日本には、その土地の気候風土に根差した個性豊かな食材がたくさんあり、その裏には、必ずそれに携わった作り手がいます。私は、農林水産省で働きつつ、休日はそのおいしさの源である産地へ出向き、作り手の声に耳を傾けたうえで、その食材を料理し、伝えることをライフワークとしています。この連載では、まだまだ知られていないおいしい食材を一つひとつひもときながら、レシピと共にお伝えします。

 第12回のテーマは「牛肉」

 昔も今も牛肉はごちそう。安価な輸入牛もありますが、日本で育つ牛の品質は群を抜いており「和牛」は海外からも注目を集めています。スーパーや百貨店に行くと「松阪牛」や「近江牛」など様々なブランドが並んでいます。現在、銘柄牛の種類はなんと320種類以上とのこと。

 一方、これまでの各都道府県が主導する銘柄牛以外に、最近目立つのは飼育方法や味などで特色を出す個人名を冠した生産者ブランド。今回ご紹介する梶岡秀吉さんが育てる「梶岡牛」もテレビメディアなどで頻繁に取り上げられる注目の存在です。

有限会社 梶岡牧場 梶岡秀吉さん(48歳)
有限会社 梶岡牧場 梶岡秀吉さん(48歳)

 私が梶岡さんと出会ったのはもう5年前。以前、この連載でも紹介した広島県のレモン農家、菅秀和さんが「質のいい堆肥を使っている」と農場で見せてくれたのですが、そこで知ったのが梶岡さんの手掛ける堆肥でした。

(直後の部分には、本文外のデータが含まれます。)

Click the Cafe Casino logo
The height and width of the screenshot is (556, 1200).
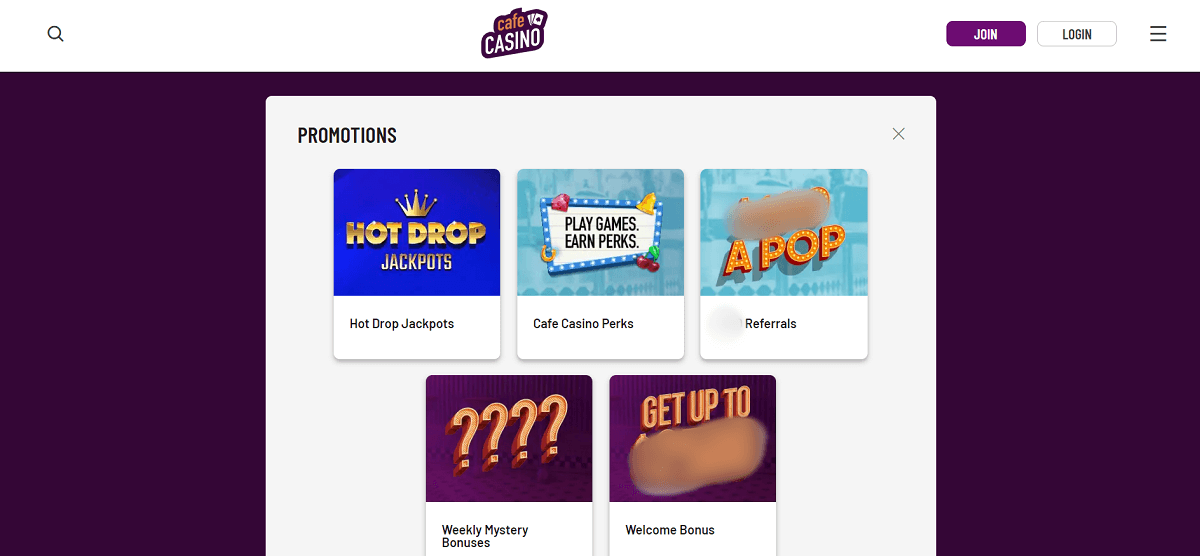[514, 33]
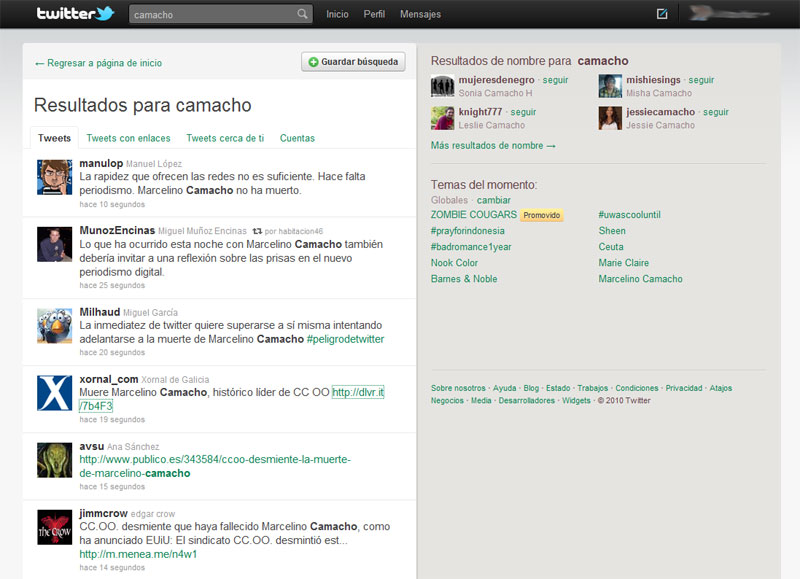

 詳しい話を聞くと繁殖から肥育、レストランまで一貫経営されているとんでもない生産者と知り、ぜひ会ってみたい!と山口県の中央にある美祢市まで訪れました。

業界の常識を超えた「おいしさのための時間」

 最初に驚いたのは、牛舎がとてもきれいなこと。私は仕事柄、数々の牛舎を回っていましたが、その中でも群を抜く環境で、牛たちが快適そうに過ごしていました。

牧場内に5カ所ある牛舎
牧場内に5カ所ある牛舎

 「牛も人間と同じで、ストレスは健康の最大の敵や、と思うんです。牛の気持ちになって育てたら、自然とこんな風になっとんたんです」

 梶岡さんは毎日、半日以上かけて5カ所ある牛舎のエサ箱の掃除をし、3度の見回りを欠かしません。牛の寝床の敷料は、通常1カ月から半年ごとに入れ替える牧場が多い中、梶岡牧場では2週間ごとに行い、快適な環境を整備しています。

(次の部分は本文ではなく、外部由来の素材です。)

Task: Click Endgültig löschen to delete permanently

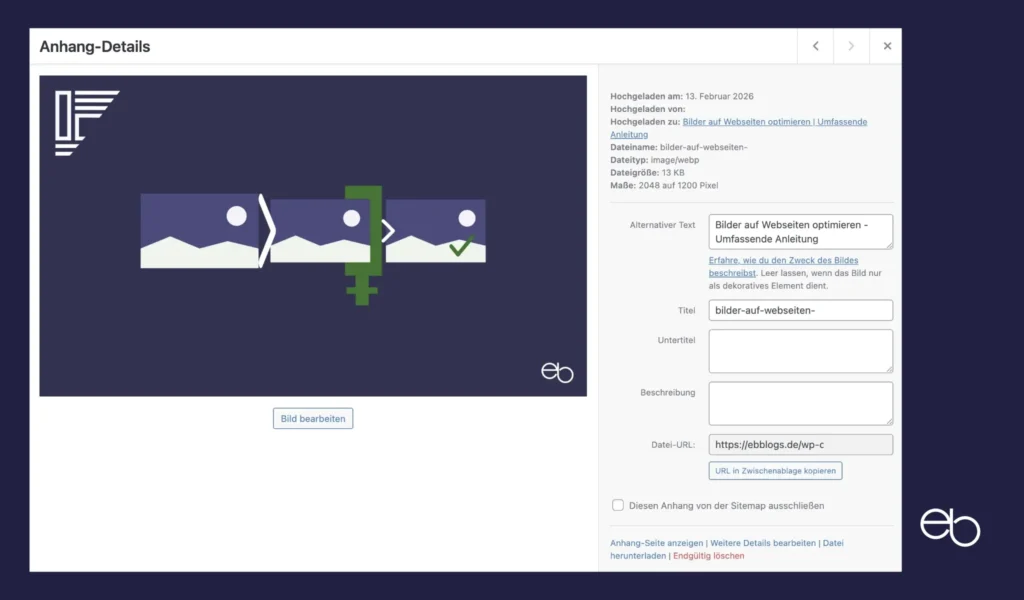Action: tap(709, 555)
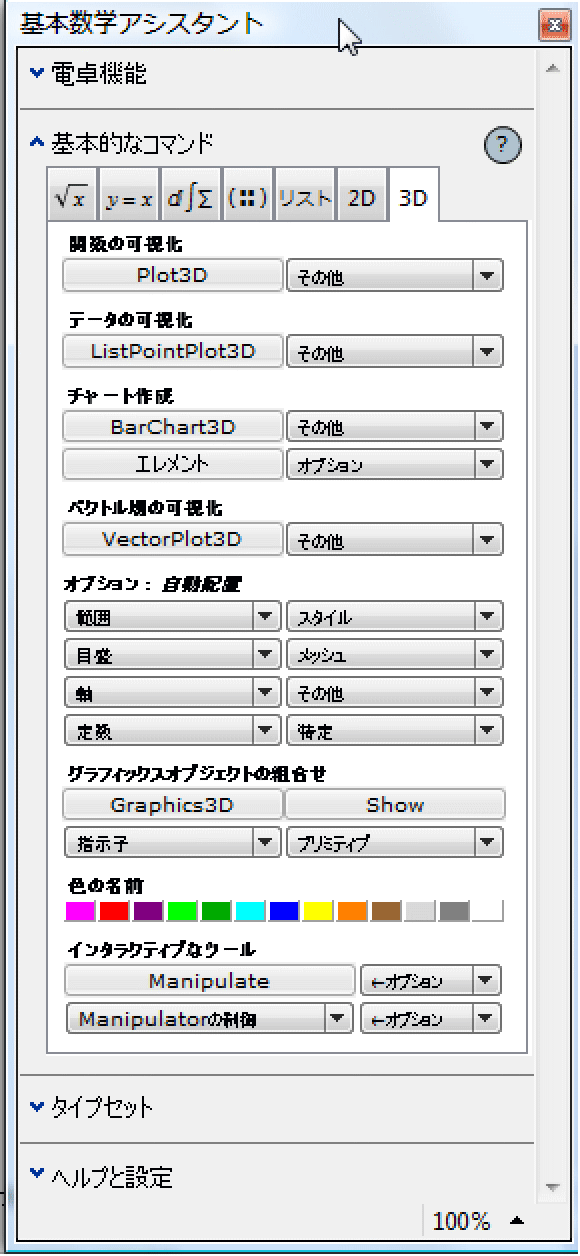Switch to the y=x tab icon
Screen dimensions: 580x1256
[x=130, y=198]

 さらに、リアルタイムで牛の活動情報を収集できる管理システム「Farmnote(ファームノート)」を導入し、首につけたセンサーで1頭ごとに健康管理を徹底し、わずかな体調の変化も見逃がしません。牛肉業界では最近、アニマルウェルフェア(動物福祉)の問題を指摘する声もありますが、梶岡牧場の取り組みはその回答になっています。

 また、注目すべきは肥育期間。一般的に黒毛和牛は、生産性やコストを追求するために月齢20数カ月で出荷されるところ、梶岡牛は実質38カ月、最大43カ月という長期肥育を採用しています。

 「短い肥育期間の牛は、果物やトマトを青いまま収穫するときの感覚に似とる気がします。うちの牛は、きちんと生きた状態で成熟させる。おいしさのために絶対に譲れない大切な時間でもあるんですよ」

 例えば長期肥育で知られる松阪牛の定義上の肥育期間は900日(約30カ月)以上。それを超えた肥育期間が梶岡牛ならではの味を生み出します。